The critical analysis revealed that the focus should be on minimizing side reactions, enhancing cycling stability, and resolving conductivity challenges in cobalt oxide/PPy and cobalt oxide/PANI systems. The strength signifies that the cobalt oxide combined with PPy/PANI offers high energy and power densities with good flexibility, while the limitations include poor long-term stability, side reactions, and suboptimal performance at high rates.

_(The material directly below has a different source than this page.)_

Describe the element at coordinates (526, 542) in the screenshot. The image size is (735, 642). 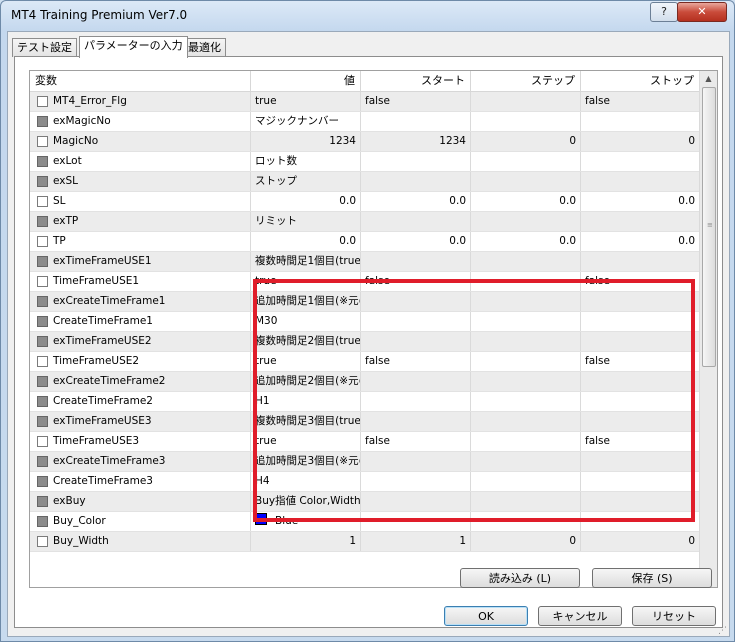
I see `step-cell: 0` at that location.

Our unique perspective emphasizes the role of hybrid mechanisms in supercapatteries as a novel and underexplored area, offering insights into potential breakthroughs in energy density improvements. Furthermore, we recommend exploring advanced synthesis methods to improve interface stability and develop more robust electrolytes to mitigate side reactions.

14. Conclusions

In summary, cobalt-oxide-based nanocomposites, particularly those incorporating conducting polymers like polypyrrole (PPy) and polyaniline (PANI), hold great promise as high-performance electrode materials for supercapacitors, batteries, and supercapatteries. These materials benefit from the complementary properties of cobalt oxide’s excellent capacitance and the conductive polymers’ enhanced electron transport and pseudocapacitive behavior. Factors like morphology optimization, interfacial bonding, and controlled porosity significantly influence their performance in energy storage. While advances have been made, further exploration is needed, especially for battery applications, to unlock their full potential and ensure scalability for practical use in next-generation energy devices.